Over the last ten years, health facilities across many low-income and middle-income countries were centering HIV health service delivery around clients’ needs and specific contests. Known as differentiated service delivery (DSD), this approach looked to modify the location, frequency, and integration of health services for people living with HIV. One key aspect of this approach is multimonth dispensing (MMD) of antiretroviral medications, providing patients with three to six months of medication at a time.  From the patient’s perspective, this innovation in care eliminates the need for monthly visits to a pharmacy, reducing the cost of travel and hours of work or school lost. From the health provider’s perspective, MMD reduces overcrowding in facilities and frees up time to focus on care of complex clinical cases.
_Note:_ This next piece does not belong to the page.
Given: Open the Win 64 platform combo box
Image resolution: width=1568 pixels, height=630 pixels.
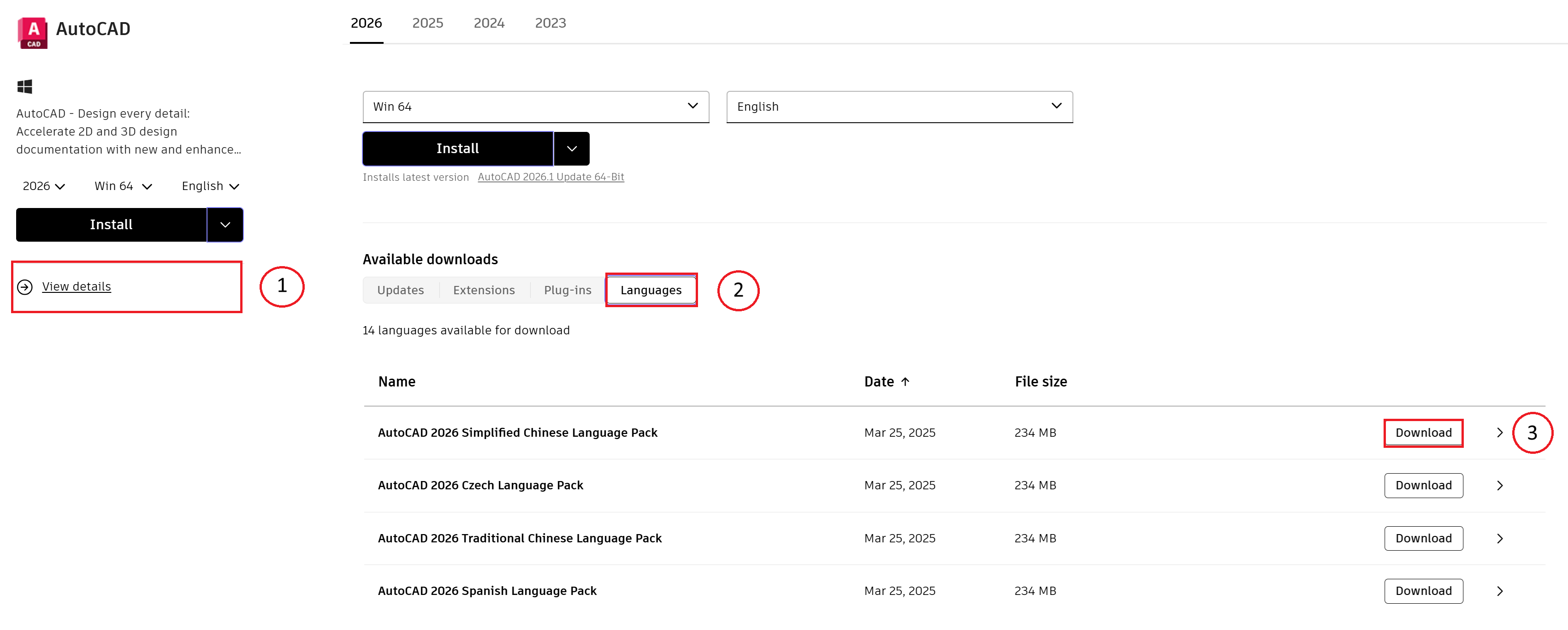Looking at the screenshot, I should tap(535, 107).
While the advantage of MMD for adults was quickly becoming standard practice, many clinicians were reluctant or unable to fully adopt the approach for younger HIV-positive populations, including infants, children and adolescents living with HIV (CALHIV). Many factors contributed to this reluctance including nationally mandated age restrictions for MMD eligibility, shortages of pediatric ARV formulations, and clinician perceptions that frequent follow-up appointments to adjust dosing were necessary as CALHIV gained weight.  CALHIV are also perceived by many clinicians to be higher risk for poor treatment outcomes, a view that has been consistently reinforced by lower rates of viral suppression in younger populations compared to adults.  This in part has been driven by the continued use of suboptimal regimens even when newer and more effective pediatric ARVs became available.
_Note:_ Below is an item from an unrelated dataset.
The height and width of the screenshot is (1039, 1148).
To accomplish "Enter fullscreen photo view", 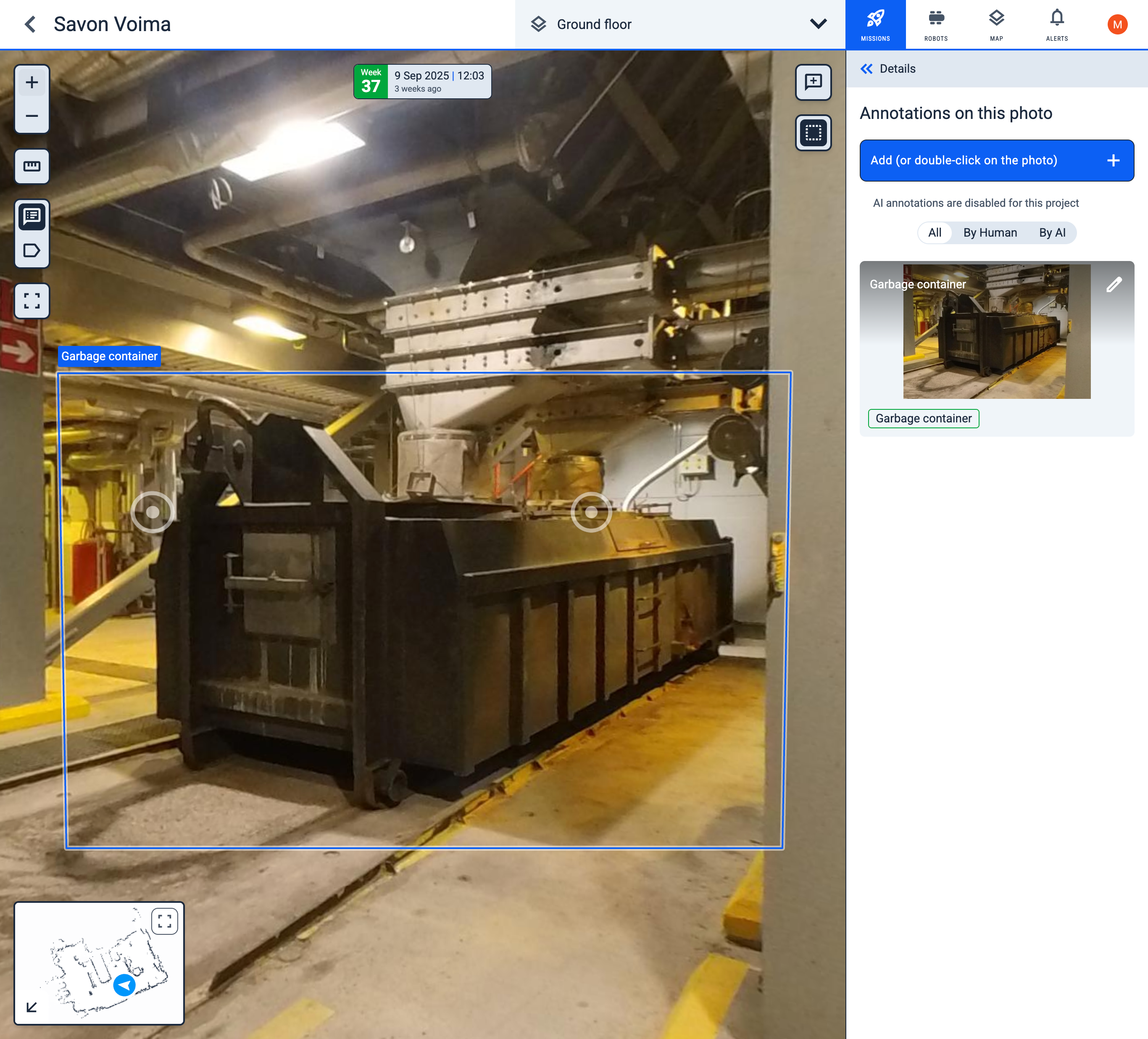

However, the emergence of the COVID-19 pandemic spurred rapid changes in the design and delivery of service delivery across the HIV continuum of care in an attempt to avoid HIV-COVID-19 coinfection and keep the number of COVID-19 cases at a minimum in countries with high proportions of PLHIV. In particular, health facilities around the world rapidly restructured their health service provision to minimize potential in-facility exposure to the SARS-CoV-2 virus, including widespread adoption of MMD for people on ART, including younger patients.
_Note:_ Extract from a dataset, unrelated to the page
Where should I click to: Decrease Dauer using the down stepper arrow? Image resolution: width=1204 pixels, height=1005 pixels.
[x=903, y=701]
ICAP in Nigeria and Burundi leveraged the organization’s expertise in pediatric HIV treatment and child health to increase the number of CALHIV enrolled in community-based programs to ensure continuous care despite the ongoing COVID-19 crisis. ICAP-supported programs not only provided wide-ranging technical support to health facilities to ensure all CALHIV on treatment were on optimized regimens and able to receive MMD, but also partnered with community-based organizations to deliver both medication refills and to provide holistic care for CALHIV and their caregivers at home. ICAP brought together health care workers, district managers, and case managers specialized in outreach to orphans and vulnerable children for virtual in-service trainings to build critical skills needed to manage challenges in pediatric HIV care and treatment. “By bringing together individuals working in different areas of the HIV response, ICAP was able to foster collaboration from a wide variety of stakeholders to improve overall HIV care, including the provision of MMD, for young people on treatment,” said Nandita Sugandhi, associate research scientist and pediatrician at ICAP.

The initiative was part of a five-year project implemented by Reaching Impact, Saturation, and Epidemic Control (RISE), a consortium of partners, including ICAP, and funded by the U.S. President’s Emergency Plan for AIDS Relief (PEPFAR) and the U.S. Agency for International Development (USAID). RISE works with countries to achieve a shared vision of attaining and maintaining epidemic control, with stronger local partners capable of managing and achieving results through sustainable, self-reliant, and resilient health systems by 2024.